_AIM OF THE TASK:_
Print the listing that follows, character for character.

_DATA RECORDS:_
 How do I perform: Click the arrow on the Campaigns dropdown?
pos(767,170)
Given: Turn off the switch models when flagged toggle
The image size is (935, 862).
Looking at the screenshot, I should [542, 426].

_THE COMPLETED TASK:_
 How do I perform: Click the arrow on the Campaigns dropdown?
pos(767,170)
Given: Turn off the switch models when flagged toggle
The image size is (935, 862).
Looking at the screenshot, I should [542, 426].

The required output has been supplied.